### Work instructions
What you return should match the data word for word, minus the images.

◆ ◆ ◆ ◆ ◆

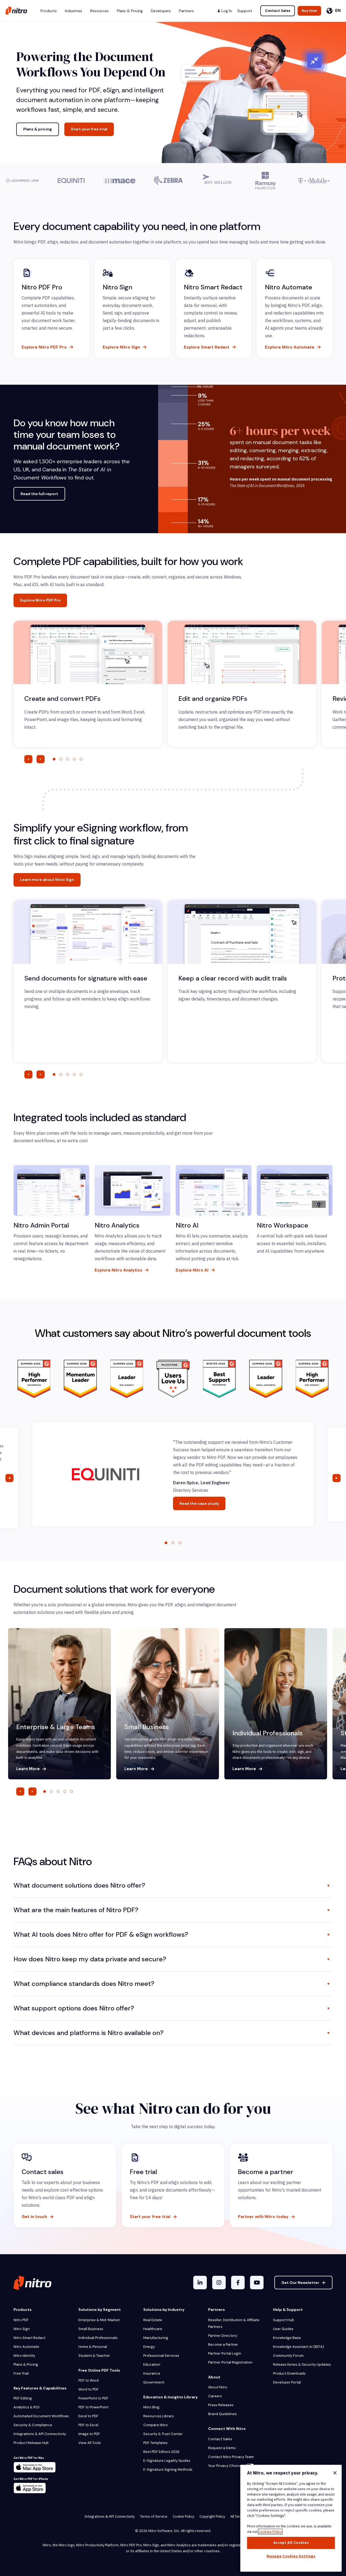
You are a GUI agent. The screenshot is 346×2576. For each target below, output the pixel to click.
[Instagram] (219, 2282)
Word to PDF (88, 2389)
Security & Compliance (33, 2425)
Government (153, 2382)
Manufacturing (155, 2337)
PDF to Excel (88, 2425)
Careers (215, 2396)
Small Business (90, 2329)
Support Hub (283, 2320)
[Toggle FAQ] (328, 1885)
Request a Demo (222, 2448)
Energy (149, 2346)
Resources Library (158, 2416)
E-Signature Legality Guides (166, 2460)
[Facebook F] (238, 2282)
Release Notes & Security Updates (302, 2364)
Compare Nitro (155, 2425)
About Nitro (217, 2387)
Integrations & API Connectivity (40, 2434)
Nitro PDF (21, 2320)
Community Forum (288, 2355)
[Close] (335, 2473)
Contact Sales (277, 10)
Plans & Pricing (26, 2364)
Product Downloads (289, 2373)
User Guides (283, 2329)
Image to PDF (89, 2434)
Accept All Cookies (291, 2542)
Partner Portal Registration (230, 2362)
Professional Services (161, 2355)
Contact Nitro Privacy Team (231, 2457)
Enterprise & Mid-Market (99, 2320)
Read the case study (199, 1503)
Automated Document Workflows (41, 2416)
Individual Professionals (98, 2337)
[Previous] (28, 759)
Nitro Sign (22, 2329)
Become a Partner (223, 2344)
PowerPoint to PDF (93, 2398)
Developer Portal (287, 2382)
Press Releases (221, 2405)
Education (151, 2364)
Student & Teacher (94, 2355)
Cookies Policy (270, 2531)
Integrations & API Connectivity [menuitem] (110, 2516)
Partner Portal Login (224, 2353)
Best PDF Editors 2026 (161, 2451)
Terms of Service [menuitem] (153, 2516)
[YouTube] (257, 2282)
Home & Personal (92, 2346)
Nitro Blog (151, 2407)
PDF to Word (88, 2380)
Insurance (151, 2373)
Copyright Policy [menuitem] (212, 2516)
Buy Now (309, 10)
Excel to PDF (88, 2416)
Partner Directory (222, 2335)
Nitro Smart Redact (29, 2337)
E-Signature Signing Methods (167, 2469)
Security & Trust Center (163, 2434)
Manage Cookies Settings (291, 2556)
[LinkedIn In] (200, 2282)
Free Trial (21, 2373)
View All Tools (89, 2442)
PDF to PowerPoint (93, 2407)
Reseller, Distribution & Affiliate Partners (234, 2323)
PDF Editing (23, 2398)
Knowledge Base (287, 2337)
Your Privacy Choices (225, 2465)
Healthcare (152, 2329)
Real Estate (152, 2320)
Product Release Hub (31, 2442)
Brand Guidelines (222, 2414)
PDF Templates (155, 2442)
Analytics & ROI (26, 2407)
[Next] (40, 759)
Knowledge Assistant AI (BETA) (298, 2346)
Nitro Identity (24, 2355)
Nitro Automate (26, 2346)
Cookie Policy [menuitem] (183, 2516)
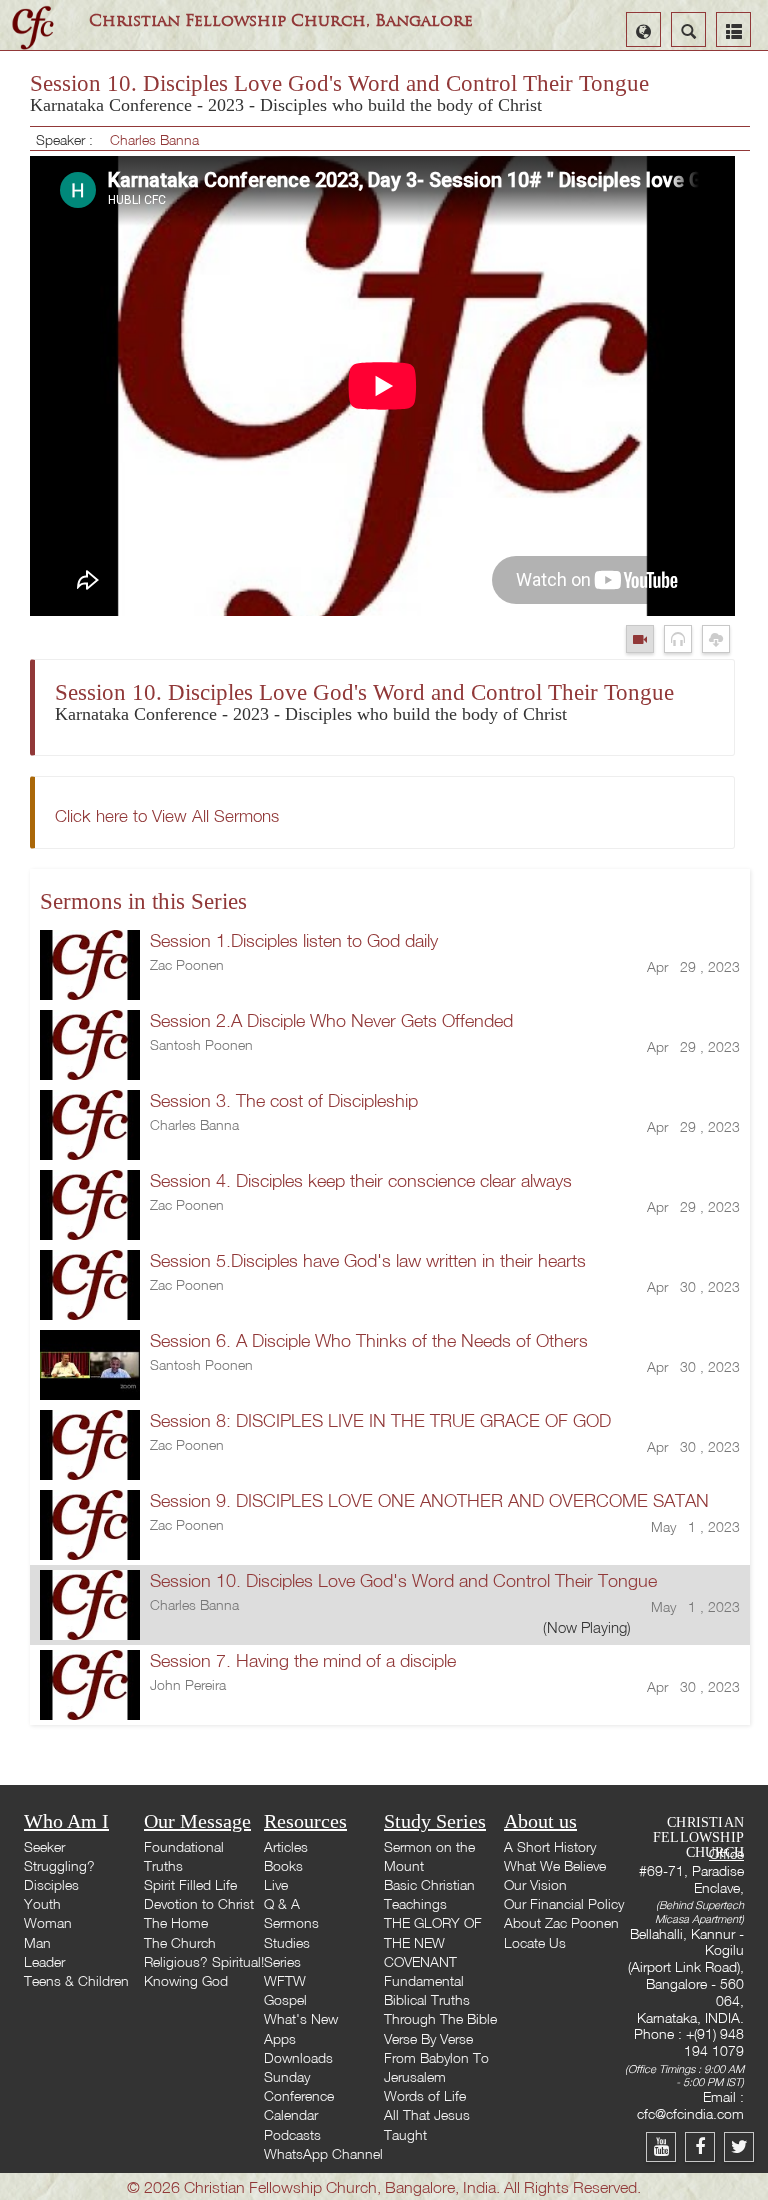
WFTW (285, 1980)
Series (282, 1961)
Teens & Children (76, 1980)
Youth (42, 1903)
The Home (176, 1922)
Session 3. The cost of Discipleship (284, 1100)
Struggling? (59, 1865)
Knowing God (186, 1980)
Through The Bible (440, 2018)
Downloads (298, 2057)
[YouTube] (665, 2146)
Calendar (291, 2114)
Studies (287, 1942)
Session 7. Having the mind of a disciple (303, 1660)
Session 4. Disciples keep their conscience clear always (361, 1180)
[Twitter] (741, 2146)
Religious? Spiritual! (204, 1961)
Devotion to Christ (199, 1903)
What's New (301, 2018)
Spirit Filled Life (190, 1884)
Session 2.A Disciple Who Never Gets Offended (331, 1020)
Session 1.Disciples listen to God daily (294, 940)
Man (37, 1942)
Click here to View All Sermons (167, 815)
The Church (180, 1942)
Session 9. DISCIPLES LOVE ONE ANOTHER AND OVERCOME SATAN (429, 1500)
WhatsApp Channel (323, 2153)
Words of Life (425, 2095)
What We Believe (555, 1865)
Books (283, 1865)
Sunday (287, 2076)
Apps (280, 2038)
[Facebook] (704, 2146)
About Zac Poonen (561, 1922)
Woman (48, 1922)
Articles (286, 1846)
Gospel (285, 1999)
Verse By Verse (428, 2038)
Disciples (51, 1884)
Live (276, 1884)
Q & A (282, 1903)
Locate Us (535, 1942)
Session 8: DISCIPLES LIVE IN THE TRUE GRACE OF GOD (380, 1420)
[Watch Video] (645, 638)
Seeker (44, 1846)
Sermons (291, 1922)
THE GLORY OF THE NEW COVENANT (433, 1941)
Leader (44, 1961)
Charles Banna (154, 139)
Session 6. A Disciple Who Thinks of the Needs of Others (369, 1340)
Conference (299, 2095)
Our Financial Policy (564, 1903)
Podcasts (292, 2134)
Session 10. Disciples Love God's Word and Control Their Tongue (403, 1580)
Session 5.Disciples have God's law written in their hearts (368, 1260)
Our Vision (535, 1884)
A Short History (550, 1846)
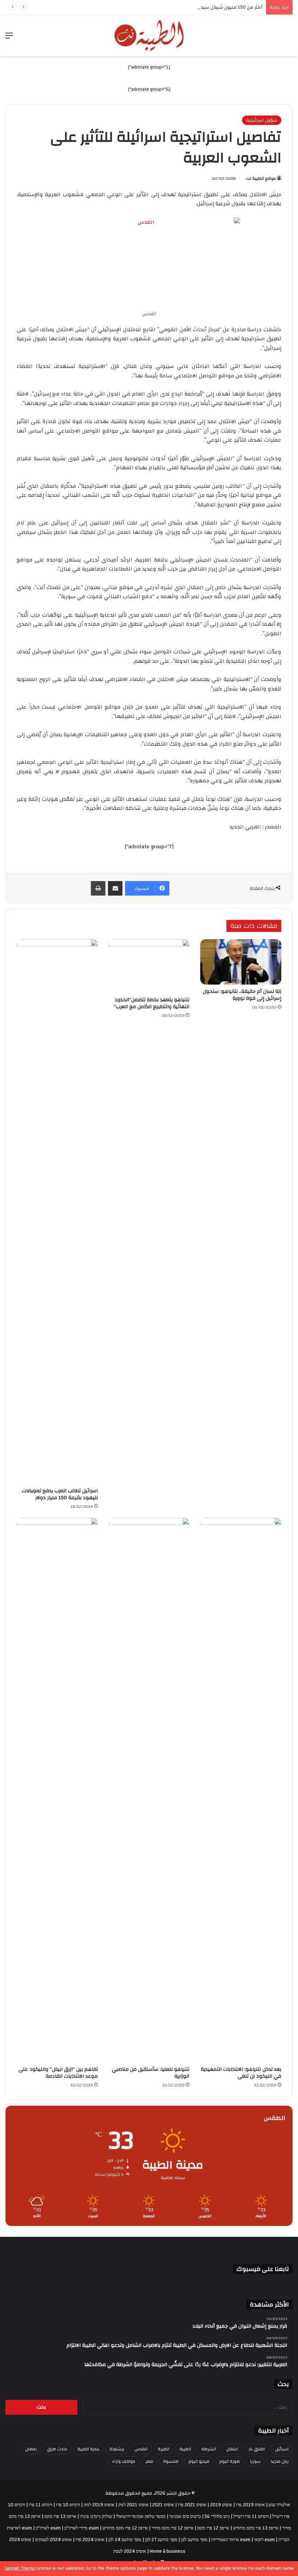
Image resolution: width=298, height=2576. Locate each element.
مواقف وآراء (123, 2461)
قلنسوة (170, 2461)
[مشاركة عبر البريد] (115, 888)
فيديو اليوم (199, 2461)
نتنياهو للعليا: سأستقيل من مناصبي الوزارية (150, 2073)
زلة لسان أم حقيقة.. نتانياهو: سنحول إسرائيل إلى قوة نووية (242, 995)
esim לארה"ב (48, 2528)
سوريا (255, 2461)
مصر (149, 2461)
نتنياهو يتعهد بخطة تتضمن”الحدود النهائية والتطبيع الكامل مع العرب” (151, 1003)
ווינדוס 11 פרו (40, 2504)
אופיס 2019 (221, 2504)
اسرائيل (282, 2449)
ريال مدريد (280, 2461)
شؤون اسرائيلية (261, 120)
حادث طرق (57, 2449)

◆ ◆ ◆ ◆ ◆

### Solution for this exercise
You are a GUI agent. The screenshot is 346×2576. For each target below, output the pixel to click.
[Instagram] (219, 2282)
Word to PDF (88, 2389)
Security & Compliance (33, 2425)
Government (153, 2382)
Manufacturing (155, 2337)
PDF to Excel (88, 2425)
Careers (215, 2396)
Small Business (90, 2329)
Support Hub (283, 2320)
[Toggle FAQ] (328, 1885)
Request a Demo (222, 2448)
Energy (149, 2346)
Resources Library (158, 2416)
E-Signature Legality Guides (166, 2460)
[Facebook F] (238, 2282)
Release Notes & Security Updates (302, 2364)
Compare Nitro (155, 2425)
About Nitro (217, 2387)
Integrations & API Connectivity (40, 2434)
Nitro PDF (21, 2320)
Community Forum (288, 2355)
[Close] (335, 2473)
Contact Sales (277, 10)
Plans & Pricing (26, 2364)
Product Downloads (289, 2373)
User Guides (283, 2329)
Image to PDF (89, 2434)
Accept All Cookies (291, 2542)
Partner Portal Registration (230, 2362)
Professional Services (161, 2355)
Contact Nitro Privacy Team (231, 2457)
Enterprise & Mid-Market (99, 2320)
Read the case study (199, 1503)
Automated Document Workflows (41, 2416)
Individual Professionals (98, 2337)
[Previous] (28, 759)
Nitro Sign (22, 2329)
Become a Partner (223, 2344)
PowerPoint to PDF (93, 2398)
Developer Portal (287, 2382)
Press Releases (221, 2405)
Education (151, 2364)
Student & Teacher (94, 2355)
Cookies Policy (270, 2531)
Integrations & API Connectivity [menuitem] (110, 2516)
Partner Portal Login (224, 2353)
Best PDF Editors 2026 (161, 2451)
Terms of Service [menuitem] (153, 2516)
[YouTube] (257, 2282)
Home & Personal (92, 2346)
Nitro Blog (151, 2407)
PDF to Word (88, 2380)
Insurance (151, 2373)
Copyright Policy [menuitem] (212, 2516)
Buy Now (309, 10)
Excel to PDF (88, 2416)
Partner Directory (222, 2335)
Nitro Smart Redact (29, 2337)
E-Signature Signing Methods (167, 2469)
Security & Trust Center (163, 2434)
Manage Cookies Settings (291, 2556)
[LinkedIn In] (200, 2282)
Free Trial (21, 2373)
View All Tools (89, 2442)
PDF to PowerPoint (93, 2407)
Reseller, Distribution & Affiliate Partners (234, 2323)
PDF Editing (23, 2398)
Knowledge Base (287, 2337)
Your Privacy Choices (225, 2465)
Healthcare (152, 2329)
Real Estate (152, 2320)
Product Release Hub (31, 2442)
Brand Guidelines (222, 2414)
PDF Templates (155, 2442)
Analytics & ROI (26, 2407)
[Next] (40, 759)
Knowledge Assistant AI (BETA) (298, 2346)
Nitro Identity (24, 2355)
Nitro Automate (26, 2346)
Cookie Policy [menuitem] (183, 2516)
WFTW (285, 1980)
Series (282, 1961)
Teens & Children (76, 1980)
Youth (42, 1903)
The Home (176, 1922)
Session 3. The cost of Discipleship (284, 1100)
Struggling? (59, 1865)
Knowing God (186, 1980)
Through The Bible (440, 2018)
Downloads (298, 2057)
[YouTube] (665, 2146)
Calendar (291, 2114)
Studies (287, 1942)
Session 7. Having the mind of a disciple (303, 1660)
Session 4. Disciples keep their conscience clear always (361, 1180)
[Twitter] (741, 2146)
Religious? Spiritual! (204, 1961)
Devotion to Christ (199, 1903)
What's New (301, 2018)
Spirit Filled Life (190, 1884)
Session 2.A Disciple Who Never Gets Offended (331, 1020)
Session 1.Disciples listen to God daily (294, 940)
Man (37, 1942)
Click here to View All Sermons (167, 815)
The Church (180, 1942)
Session 9. DISCIPLES LOVE ONE ANOTHER AND OVERCOME SATAN (429, 1500)
WhatsApp Channel (323, 2153)
Words of Life (425, 2095)
What We Believe (555, 1865)
Books (283, 1865)
Sunday (287, 2076)
Apps (280, 2038)
[Facebook] (704, 2146)
About Zac Poonen (561, 1922)
Woman (48, 1922)
Articles (286, 1846)
Gospel (285, 1999)
Verse By Verse (428, 2038)
Disciples (51, 1884)
Live (276, 1884)
Q & A (282, 1903)
Locate Us (535, 1942)
Session 8: DISCIPLES LIVE IN THE TRUE GRACE OF GOD (380, 1420)
[Watch Video] (645, 638)
Seeker (44, 1846)
Sermons (291, 1922)
THE GLORY OF THE NEW COVENANT (433, 1941)
Leader (44, 1961)
Charles Banna (154, 139)
Session 6. A Disciple Who Thinks of the Needs of Others (369, 1340)
Conference (299, 2095)
Our Financial Policy (564, 1903)
Podcasts (292, 2134)
Session 10. Disciples Love God's Word and Control Their Tongue (403, 1580)
Session 5.Disciples have God's law written in their hearts (368, 1260)
Our Vision (535, 1884)
A Short History (550, 1846)
Image resolution: width=298, height=2576. Locate each element.
مواقف وآراء (123, 2461)
قلنسوة (170, 2461)
[مشاركة عبر البريد] (115, 888)
فيديو اليوم (199, 2461)
نتنياهو للعليا: سأستقيل من مناصبي الوزارية (150, 2073)
زلة لسان أم حقيقة.. نتانياهو: سنحول إسرائيل إلى قوة نووية (242, 995)
esim לארה"ב (48, 2528)
سوريا (255, 2461)
مصر (149, 2461)
نتنياهو يتعهد بخطة تتضمن”الحدود النهائية والتطبيع الكامل مع العرب” (151, 1003)
ווינדוס 11 פרו (40, 2504)
אופיס 2019 (221, 2504)
اسرائيل (282, 2449)
ريال مدريد (280, 2461)
شؤون اسرائيلية (261, 120)
حادث طرق (57, 2449)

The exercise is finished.